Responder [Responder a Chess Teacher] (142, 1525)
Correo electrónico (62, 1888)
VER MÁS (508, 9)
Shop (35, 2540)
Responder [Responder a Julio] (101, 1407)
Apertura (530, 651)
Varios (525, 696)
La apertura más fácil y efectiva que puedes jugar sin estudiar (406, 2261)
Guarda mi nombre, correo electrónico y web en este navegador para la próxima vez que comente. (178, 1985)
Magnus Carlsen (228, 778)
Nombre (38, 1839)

= = = =

Output the lines of the listing above without any changes.

Responder [Responder a Chess Teacher] (142, 1525)
Correo electrónico (62, 1888)
VER MÁS (508, 9)
Shop (35, 2540)
Responder [Responder a Julio] (101, 1407)
Apertura (530, 651)
Varios (525, 696)
La apertura más fácil y efectiva que puedes jugar sin estudiar (406, 2261)
Guarda mi nombre, correo electrónico y web en este navegador para la próxima vez que comente. (178, 1985)
Magnus Carlsen (228, 778)
Nombre (38, 1839)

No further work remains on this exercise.